● What to do: Transcribe the records below. Leave every line exactly as written.

════════════════

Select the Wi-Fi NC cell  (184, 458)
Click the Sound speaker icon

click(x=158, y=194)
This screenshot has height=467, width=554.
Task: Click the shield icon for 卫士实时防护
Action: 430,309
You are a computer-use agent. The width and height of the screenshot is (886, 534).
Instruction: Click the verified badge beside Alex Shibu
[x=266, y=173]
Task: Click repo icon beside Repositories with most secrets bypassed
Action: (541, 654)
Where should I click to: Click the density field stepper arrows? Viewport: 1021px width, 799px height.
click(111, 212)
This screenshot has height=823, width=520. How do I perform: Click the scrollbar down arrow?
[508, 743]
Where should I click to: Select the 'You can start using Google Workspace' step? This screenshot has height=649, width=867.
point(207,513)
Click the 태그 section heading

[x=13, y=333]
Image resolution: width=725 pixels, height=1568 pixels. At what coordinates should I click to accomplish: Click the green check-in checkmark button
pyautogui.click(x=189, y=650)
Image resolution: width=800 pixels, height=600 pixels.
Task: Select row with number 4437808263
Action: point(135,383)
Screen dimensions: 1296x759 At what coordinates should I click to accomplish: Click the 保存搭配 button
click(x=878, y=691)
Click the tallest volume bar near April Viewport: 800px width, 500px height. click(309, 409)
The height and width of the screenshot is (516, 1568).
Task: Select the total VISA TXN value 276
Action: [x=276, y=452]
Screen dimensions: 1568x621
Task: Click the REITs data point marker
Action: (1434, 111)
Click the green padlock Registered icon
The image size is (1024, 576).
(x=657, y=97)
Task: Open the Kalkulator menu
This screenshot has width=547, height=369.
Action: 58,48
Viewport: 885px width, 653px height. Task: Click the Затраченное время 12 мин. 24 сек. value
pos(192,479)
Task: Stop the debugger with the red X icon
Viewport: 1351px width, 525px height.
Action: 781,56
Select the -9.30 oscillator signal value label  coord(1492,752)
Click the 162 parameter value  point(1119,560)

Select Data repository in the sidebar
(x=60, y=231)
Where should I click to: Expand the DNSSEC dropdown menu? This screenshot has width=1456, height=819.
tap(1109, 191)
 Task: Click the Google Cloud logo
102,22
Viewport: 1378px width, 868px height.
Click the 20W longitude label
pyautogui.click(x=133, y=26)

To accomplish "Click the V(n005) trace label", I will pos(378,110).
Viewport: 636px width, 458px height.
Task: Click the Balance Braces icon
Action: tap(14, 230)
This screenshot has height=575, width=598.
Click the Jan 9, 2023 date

════════════════

● Answer to this exercise:
Select the Wi-Fi NC cell  (184, 458)
Click the Sound speaker icon

click(x=158, y=194)
This screenshot has height=467, width=554.
Task: Click the shield icon for 卫士实时防护
Action: 430,309
You are a computer-use agent. The width and height of the screenshot is (886, 534).
Instruction: Click the verified badge beside Alex Shibu
[x=266, y=173]
Task: Click repo icon beside Repositories with most secrets bypassed
Action: (541, 654)
Where should I click to: Click the density field stepper arrows? Viewport: 1021px width, 799px height.
click(111, 212)
This screenshot has height=823, width=520. How do I perform: Click the scrollbar down arrow?
[508, 743]
Where should I click to: Select the 'You can start using Google Workspace' step? This screenshot has height=649, width=867.
point(207,513)
Click the 태그 section heading

[x=13, y=333]
Image resolution: width=725 pixels, height=1568 pixels. At what coordinates should I click to accomplish: Click the green check-in checkmark button
pyautogui.click(x=189, y=650)
Image resolution: width=800 pixels, height=600 pixels.
Task: Select row with number 4437808263
Action: point(135,383)
Screen dimensions: 1296x759 At what coordinates should I click to accomplish: Click the 保存搭配 button
click(x=878, y=691)
Click the tallest volume bar near April Viewport: 800px width, 500px height. click(309, 409)
The height and width of the screenshot is (516, 1568).
Task: Select the total VISA TXN value 276
Action: [x=276, y=452]
Screen dimensions: 1568x621
Task: Click the REITs data point marker
Action: (1434, 111)
Click the green padlock Registered icon
The image size is (1024, 576).
(x=657, y=97)
Task: Open the Kalkulator menu
This screenshot has width=547, height=369.
Action: 58,48
Viewport: 885px width, 653px height. Task: Click the Затраченное время 12 мин. 24 сек. value
pos(192,479)
Task: Stop the debugger with the red X icon
Viewport: 1351px width, 525px height.
Action: 781,56
Select the -9.30 oscillator signal value label  coord(1492,752)
Click the 162 parameter value  point(1119,560)

Select Data repository in the sidebar
(x=60, y=231)
Where should I click to: Expand the DNSSEC dropdown menu? This screenshot has width=1456, height=819.
tap(1109, 191)
 Task: Click the Google Cloud logo
102,22
Viewport: 1378px width, 868px height.
Click the 20W longitude label
pyautogui.click(x=133, y=26)

To accomplish "Click the V(n005) trace label", I will pos(378,110).
Viewport: 636px width, 458px height.
Task: Click the Balance Braces icon
Action: tap(14, 230)
This screenshot has height=575, width=598.
Click the Jan 9, 2023 date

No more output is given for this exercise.